- SOURCE RECORDS -
══════════════════════════════

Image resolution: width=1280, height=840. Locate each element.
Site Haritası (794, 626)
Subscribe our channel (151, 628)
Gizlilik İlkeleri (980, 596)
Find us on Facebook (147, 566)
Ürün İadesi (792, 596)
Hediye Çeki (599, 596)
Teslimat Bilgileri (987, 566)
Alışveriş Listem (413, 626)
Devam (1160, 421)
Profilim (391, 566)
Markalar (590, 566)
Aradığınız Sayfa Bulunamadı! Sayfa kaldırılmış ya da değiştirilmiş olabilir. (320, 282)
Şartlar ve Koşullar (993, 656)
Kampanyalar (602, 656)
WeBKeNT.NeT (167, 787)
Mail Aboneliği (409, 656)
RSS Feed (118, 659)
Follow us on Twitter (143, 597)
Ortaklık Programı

══════════════════════════════

- WHAT YOU WILL DO -
Begin at the first line of the material and transcribe each line exactly. End with the line containing "Aradığınız Sayfa Bulunamadı!", and give nothing else.

- RESPONSE AREA -
Image resolution: width=1280, height=840. Locate each element.
Site Haritası (794, 626)
Subscribe our channel (151, 628)
Gizlilik İlkeleri (980, 596)
Find us on Facebook (147, 566)
Ürün İadesi (792, 596)
Hediye Çeki (599, 596)
Teslimat Bilgileri (987, 566)
Alışveriş Listem (413, 626)
Devam (1160, 421)
Profilim (391, 566)
Markalar (590, 566)
Aradığınız Sayfa Bulunamadı! Sayfa kaldırılmış ya da değiştirilmiş olabilir. (320, 282)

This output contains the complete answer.